The former colliery line along Chichester Road was regenerated in the late 1990s, being replaced with a supermarket. The line itself was also the spot of the Westoe Netty, an open air public urinal which was depicted in a famous 1972 painting by Bob Olley. These toilets were saved when the colliery line was demolished and are now preserved at the Beamish Open Air Museum in County Durham. In regards to the station, the colliery line ran behind platform 2 with the tunnel beneath the concourse still visible from the Dean Road bridge.

Chichester was intended as one of the original interchange stations, which meant buses were timetabled to interchange with Metro services. This arrangement broke down after the deregulation of local bus services in 1986. Today, Chichester still serves as one of the Metro's main bus interchanges, due to the close proximity of the Stagecoach North East bus depot, but now serves mainly for nearby residential areas and the South Tyneside College campus.
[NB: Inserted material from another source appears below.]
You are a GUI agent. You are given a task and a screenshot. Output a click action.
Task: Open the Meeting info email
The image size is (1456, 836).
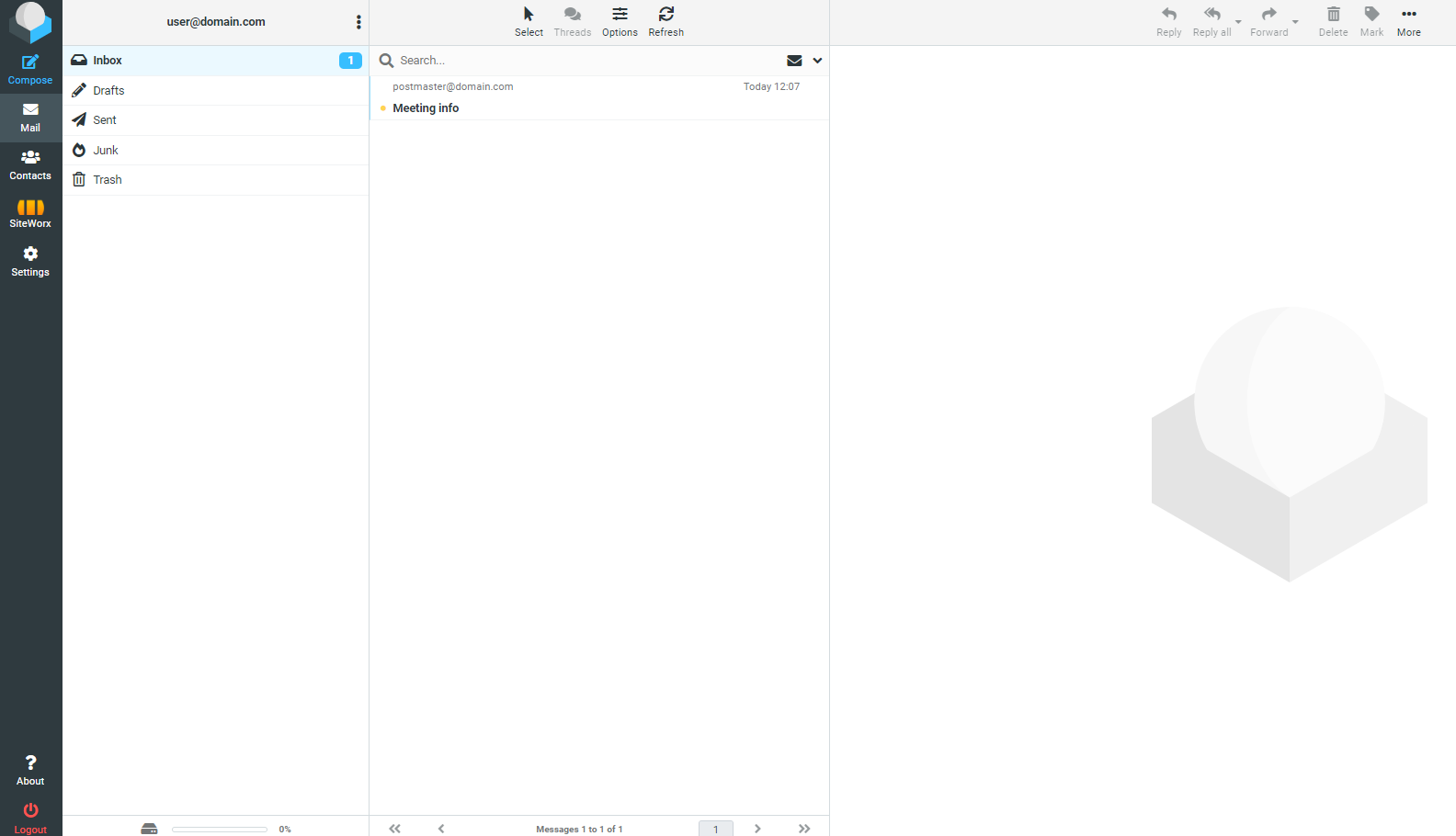coord(426,108)
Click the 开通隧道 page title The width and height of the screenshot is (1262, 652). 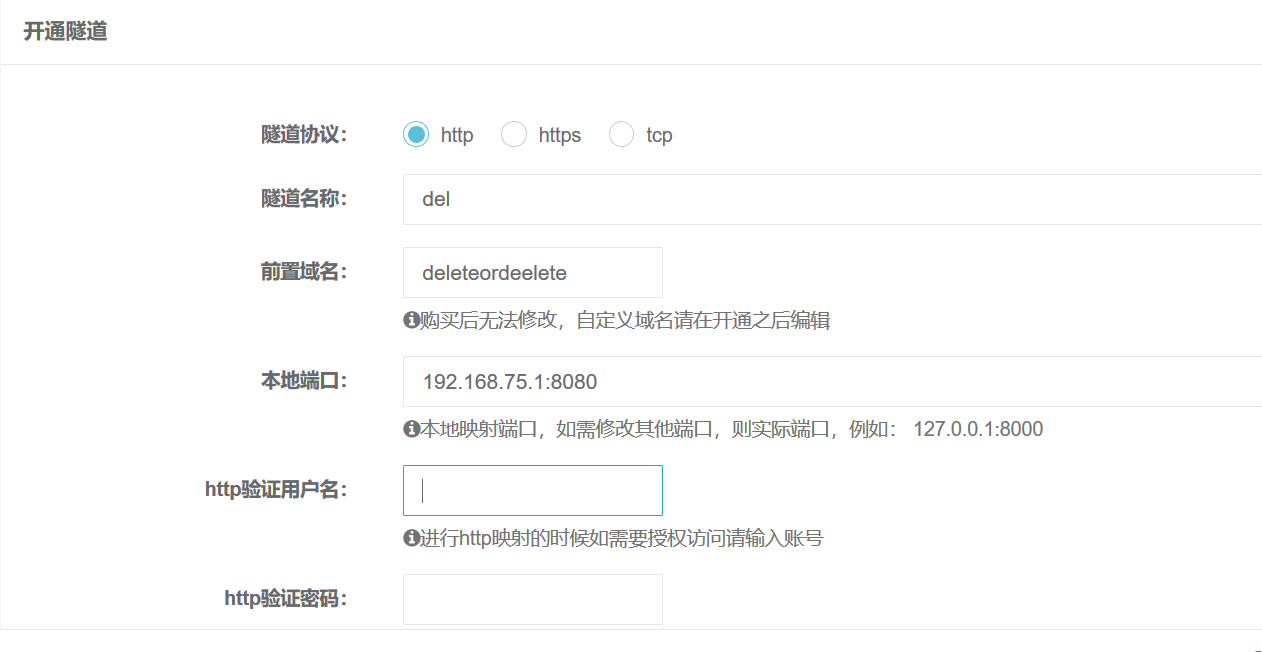pyautogui.click(x=64, y=31)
The platforms at Chichester are below street level, but the ticket hall is at ground level. The ticket hall contains two ticket machines and a newsagent. The station also houses four bicycle lockers.

Following the opening of the new South Shields Interchange in August 2019, Chichester is the single remaining station on the branch from to South Shields which has yet to be refurbished.

In November 2014, two pieces of artwork produced by community group Bright Futures were installed in the station.

==Services==
The station is served by up to five trains per hour on weekdays and Saturdays, and up to four trains per hour during the evening and on Sundays.